On the other hand, the energy difference E④ – E③ decreases with the increase of ECs, which indicates that the fully solvated ions are indifferent to the inhomogeneity of the surface and only become sensitive to the different adsorption sites after a certain degree of desolvation. Not only the number but also the orientation of the EC molecules matter: Models with the EC normal to the surface are less stable than those with ECs (roughly) parallel to the surface (Figure S2b). Obviously, the ECs also interact with the surface, although this van der Waals interaction is an order of magnitude weaker than the ionic-type coupling of the ion with the surface. However, this interaction is sensitive to the kind of metal ions (Li⁺, Na⁺, or Mg²⁺) and their adsorption position, as well as to the number of EC molecules. Particularly in the case of Li⁺ adsorbed at position ④, the optimization of Li⁺(EC)₃ resulted in the abstraction of two hydrogen atoms from each of the CH₂ groups of an EC molecule and in conversion of the nonplanar ethylene carbonate into a planar VC, evolving an H₂ molecule (Figure 2). This did not occur in the (EC)_n models of Na⁺, Mg²⁺, or Li⁺ at site ③. Thus, the data disclose the complexity in the interaction of EC with the LTO (111) surface that could be related to experimental observations of gassing of LTO after storing in EC-based electrolytes.^43,44 It is thought that Ti centers on the LTO surface could act as a catalyst for solvent decomposition or oxygen atoms from the (111) plane could initiate the dehydrogenation and decarbonylation of alkyl carbonate solvents.^45,46 Gassing is a well-established phenomenon when LTO is used as an electrode in lithium-ion batteries, but it is underinvestigated in sodium- and magnesium-ion batteries. Our findings allow to predict that the availability of Li⁺ ions in carbonate-based electrolytes will provoke more gassing reactions on LTO in comparison with Na⁺ and Mg²⁺ ions.

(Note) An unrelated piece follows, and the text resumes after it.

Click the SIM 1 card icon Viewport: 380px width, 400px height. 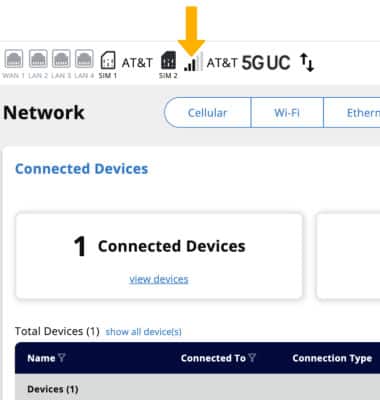click(108, 60)
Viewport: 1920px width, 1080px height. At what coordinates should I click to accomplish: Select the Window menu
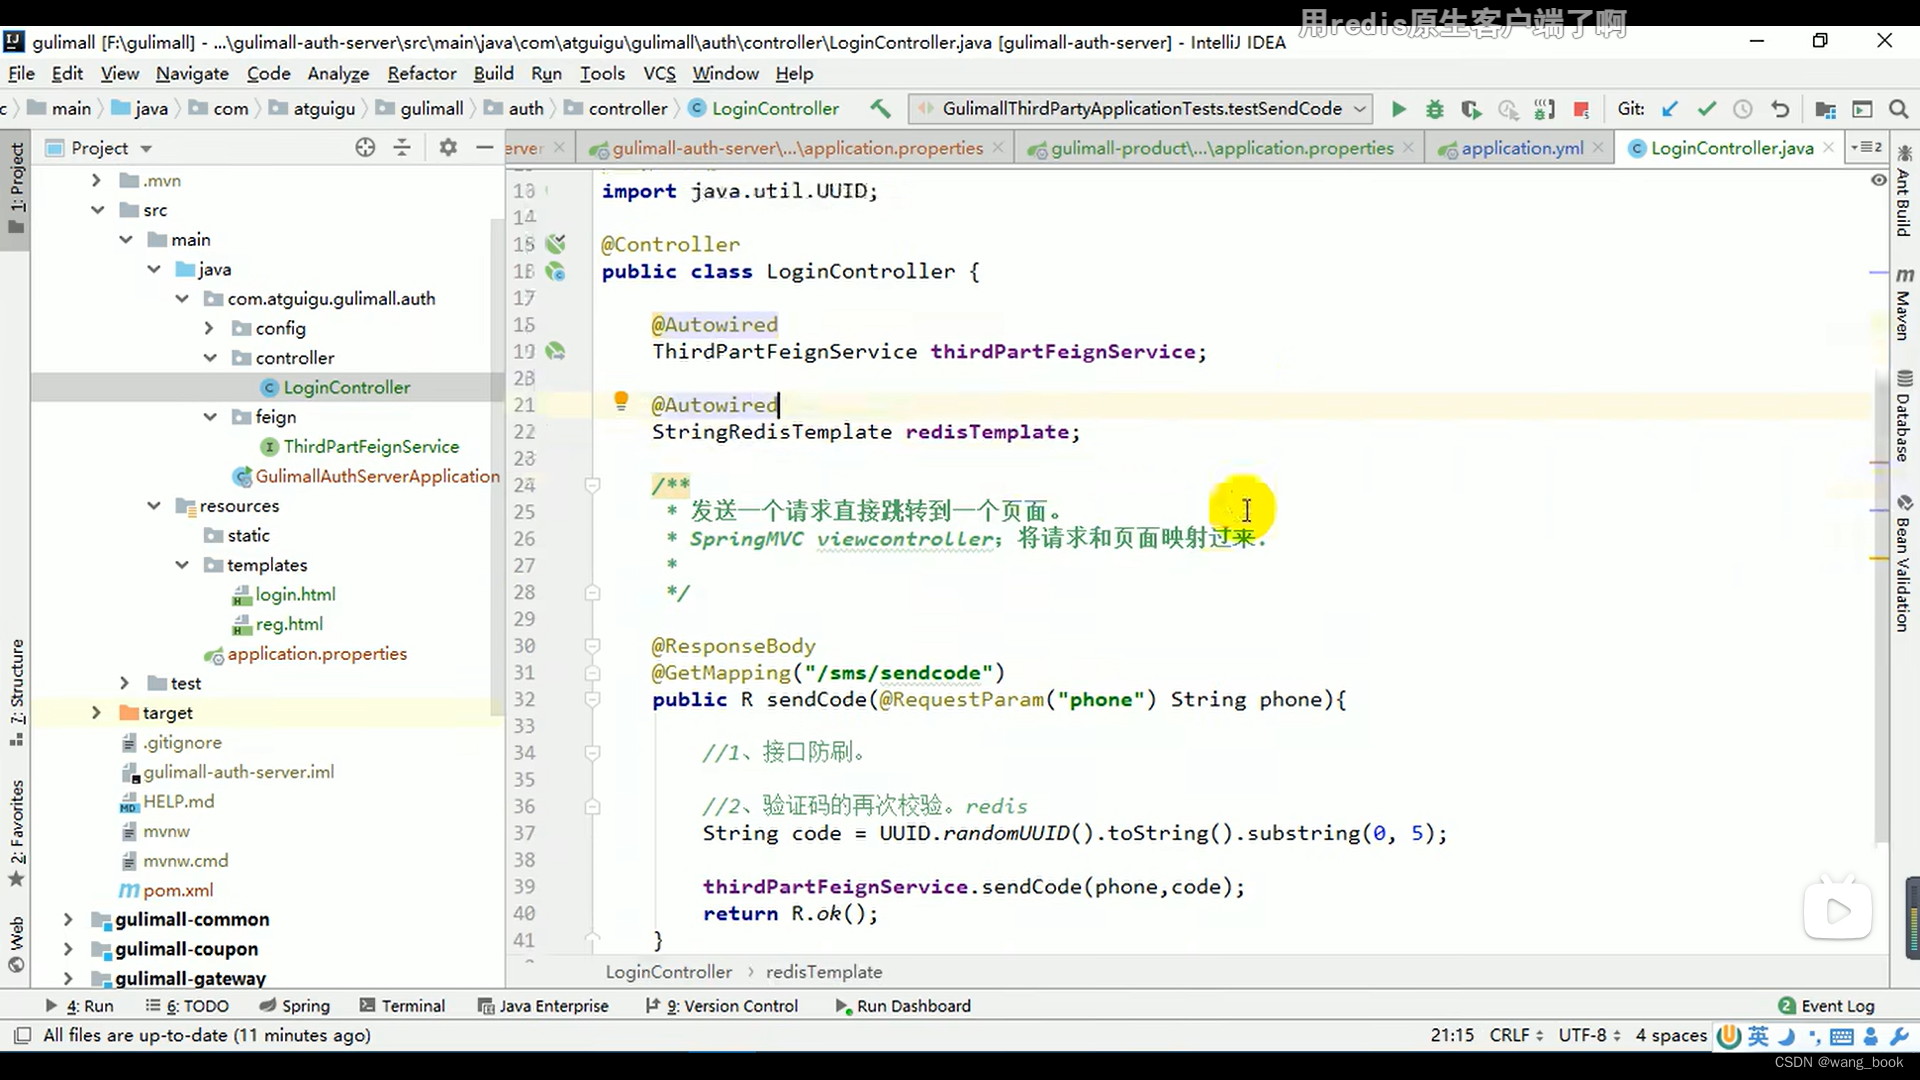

Furthermore, a more general trend emerging from the geometry analysis (Table 2) is that both types of averaged distances between the cation and the closest oxygens— to the EC oxygens (M^p+-O_EC) and to the spinel surface oxygens (M^p+-O_sp)—decrease upon desolvation; this makes the oxygen packing of the metal ion more compact and numerically closer to the respective lattice values of the corresponding oxides. Another observation is that these distances are always larger for adsorption at ③ than for adsorption at ④. This is less pronounced for Na⁺, more significant for Li⁺, and most marked for Mg²⁺. This seems to be in contradiction with the above discussed fact that site ③ is more favorable from an energetic point of view. However, an inspection of the geometries shows that while Na⁺ always makes contact with three spinel oxygens irrespective of the adsorption site, the other two cations more often make two contacts when placed at ④ and three contacts when positioned at ②/③ (Figure 3). On the other hand, while the distance to the ECs depends only on the strength of the ion–solvent interaction, the distance to the spinel oxygens is restricted by the lattice parameters of the surface to values larger than 1.9 Å. Thus, the observation is in line with the difference in the surface areas presented in Table S3.

The charge transfer between ions and surroundings depends on the type of cation, too. The positive charge of the monovalent ions is highest in the absence of solvent and lowest in the presence of one EC irrespective of their position on the surface. In other words, charge transfer grows with desolvation, but when the solvent is removed completely, the electron density exchange with the surface is weaker, specifically at ④ and particularly for Li⁺. The results for Mg²⁺ do not show any clear dependence neither on the number of ECs nor on the type of adsorption site. On the average, the charge loss is less than 10% for monovalent ions and above 15% for Mg²⁺.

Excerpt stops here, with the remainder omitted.